Provided entries:

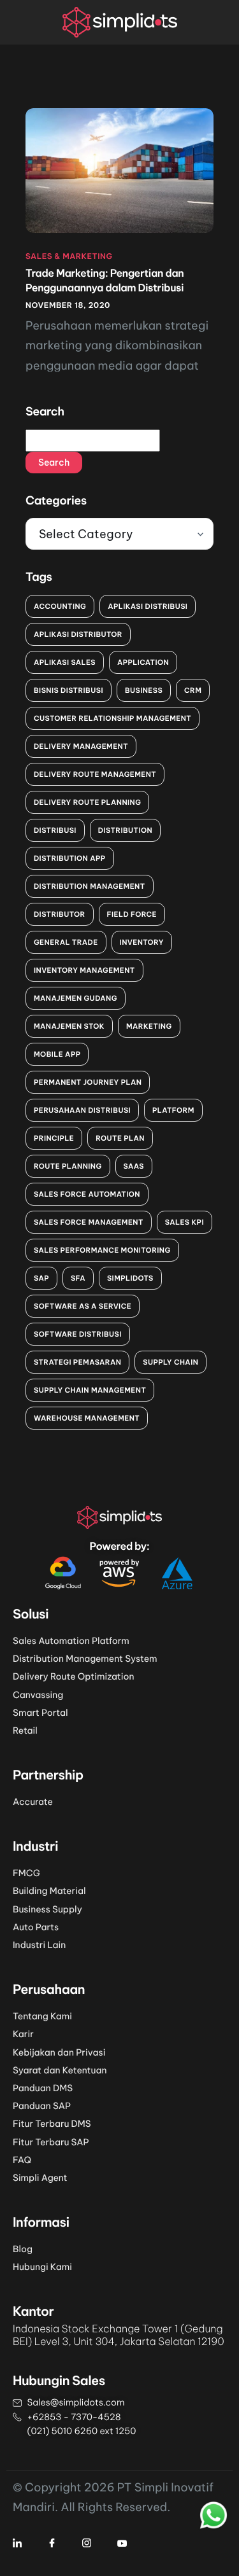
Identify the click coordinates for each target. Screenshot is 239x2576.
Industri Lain (39, 1945)
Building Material (49, 1891)
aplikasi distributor (78, 634)
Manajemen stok (69, 1026)
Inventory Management (84, 970)
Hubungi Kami (42, 2267)
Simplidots (130, 1278)
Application (143, 662)
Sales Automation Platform (71, 1641)
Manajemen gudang (75, 998)
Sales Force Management (88, 1222)
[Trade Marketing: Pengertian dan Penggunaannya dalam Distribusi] (119, 169)
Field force (132, 914)
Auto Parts (36, 1927)
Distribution (125, 830)
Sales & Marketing (68, 256)
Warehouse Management (87, 1418)
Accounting (60, 606)
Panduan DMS (43, 2088)
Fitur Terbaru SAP (51, 2142)
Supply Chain (170, 1362)
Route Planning (68, 1166)
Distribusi (55, 830)
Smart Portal (40, 1712)
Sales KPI (184, 1222)
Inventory (142, 942)
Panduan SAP (42, 2106)
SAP (41, 1278)
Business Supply (47, 1909)
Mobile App (57, 1054)
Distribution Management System (85, 1658)
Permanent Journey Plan (87, 1082)
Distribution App (70, 858)
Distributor (59, 914)
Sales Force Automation (87, 1194)
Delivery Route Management (95, 774)
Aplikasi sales (65, 662)
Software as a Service (82, 1306)
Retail (25, 1730)
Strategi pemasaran (77, 1362)
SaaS (134, 1166)
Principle (54, 1138)
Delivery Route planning (87, 802)
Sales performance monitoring (102, 1250)
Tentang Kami (42, 2016)
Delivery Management (81, 746)
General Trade (66, 942)
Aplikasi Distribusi (147, 606)
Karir (23, 2034)
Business (144, 690)
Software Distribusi (78, 1334)
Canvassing (38, 1695)
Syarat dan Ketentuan (60, 2070)
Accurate (33, 1801)
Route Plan (120, 1138)
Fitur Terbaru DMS (52, 2123)
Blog (23, 2249)
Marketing (149, 1026)
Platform (173, 1110)
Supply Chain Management (90, 1390)
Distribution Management (89, 886)
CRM (192, 690)
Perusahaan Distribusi (82, 1110)
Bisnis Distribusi (68, 690)
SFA (78, 1278)
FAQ (22, 2160)
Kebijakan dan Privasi (59, 2052)
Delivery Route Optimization (73, 1676)
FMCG (26, 1873)
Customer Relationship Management (112, 718)
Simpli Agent (40, 2177)
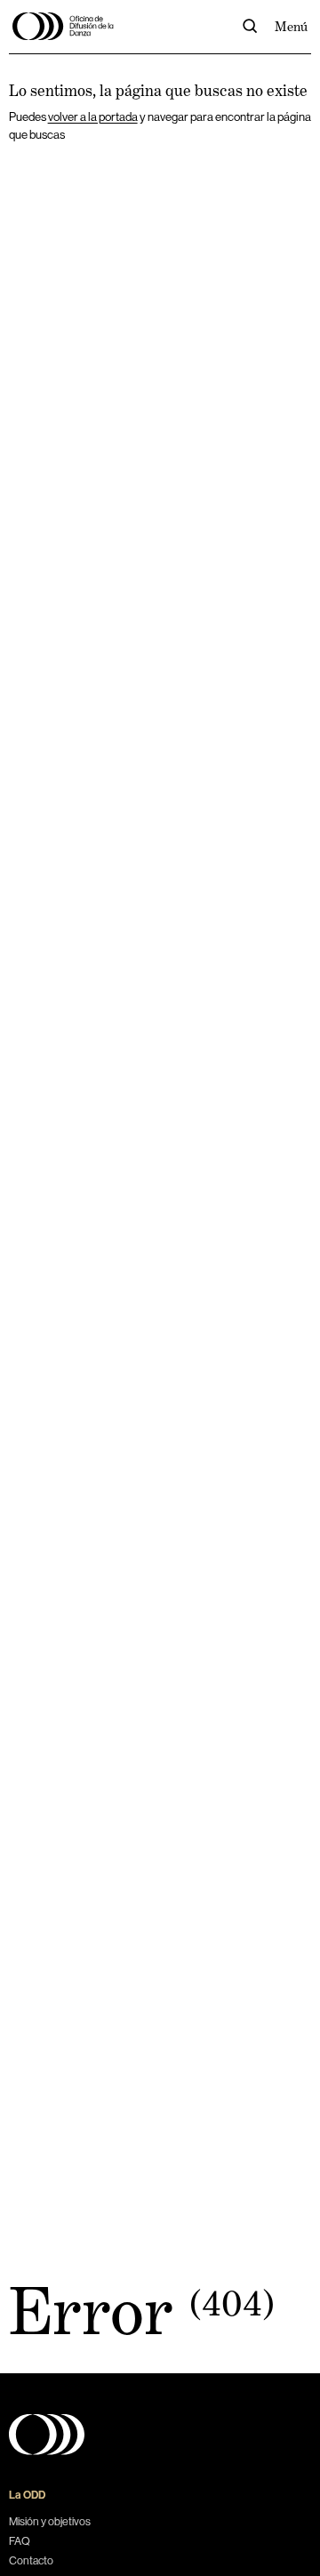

Task statement: The answer must match the entries above line for line, with the pictures dropped.

Exercise output:
Identify the click coordinates for each target. Screenshot is 239x2576.
Industri Lain (39, 1945)
Building Material (49, 1891)
aplikasi distributor (78, 634)
Manajemen stok (69, 1026)
Inventory Management (84, 970)
Hubungi Kami (42, 2267)
Simplidots (130, 1278)
Application (143, 662)
Sales Automation Platform (71, 1641)
Manajemen gudang (75, 998)
Sales Force Management (88, 1222)
[Trade Marketing: Pengertian dan Penggunaannya dalam Distribusi] (119, 169)
Field force (132, 914)
Auto Parts (36, 1927)
Distribution (125, 830)
Sales & Marketing (68, 256)
Warehouse Management (87, 1418)
Accounting (60, 606)
Panduan DMS (43, 2088)
Fitur Terbaru SAP (51, 2142)
Supply Chain (170, 1362)
Route Planning (68, 1166)
Distribusi (55, 830)
Smart Portal (40, 1712)
Sales KPI (184, 1222)
Inventory (142, 942)
Panduan SAP (42, 2106)
SAP (41, 1278)
Business Supply (47, 1909)
Mobile App (57, 1054)
Distribution Management System (85, 1658)
Permanent Journey Plan (87, 1082)
Distribution App (70, 858)
Distributor (59, 914)
Sales Force Automation (87, 1194)
Delivery Route Management (95, 774)
Aplikasi sales (65, 662)
Software as a Service (82, 1306)
Retail (25, 1730)
Strategi pemasaran (77, 1362)
SaaS (134, 1166)
Principle (54, 1138)
Delivery Route planning (87, 802)
Sales performance monitoring (102, 1250)
Tentang Kami (42, 2016)
Delivery Management (81, 746)
General Trade (66, 942)
Aplikasi Distribusi (147, 606)
Karir (23, 2034)
Business (144, 690)
Software Distribusi (78, 1334)
Canvassing (38, 1695)
Syarat dan Ketentuan (60, 2070)
Accurate (33, 1801)
Route Plan (120, 1138)
Fitur Terbaru DMS (52, 2123)
Blog (23, 2249)
Marketing (149, 1026)
Platform (173, 1110)
Supply Chain Management (90, 1390)
Distribution Management (89, 886)
CRM (192, 690)
Perusahaan Distribusi (82, 1110)
Bisnis Distribusi (68, 690)
SFA (78, 1278)
FAQ (22, 2160)
Kebijakan dan Privasi (59, 2052)
Delivery Route Optimization (73, 1676)
FMCG (26, 1873)
Customer Relationship Management (112, 718)
Simpli Agent (40, 2177)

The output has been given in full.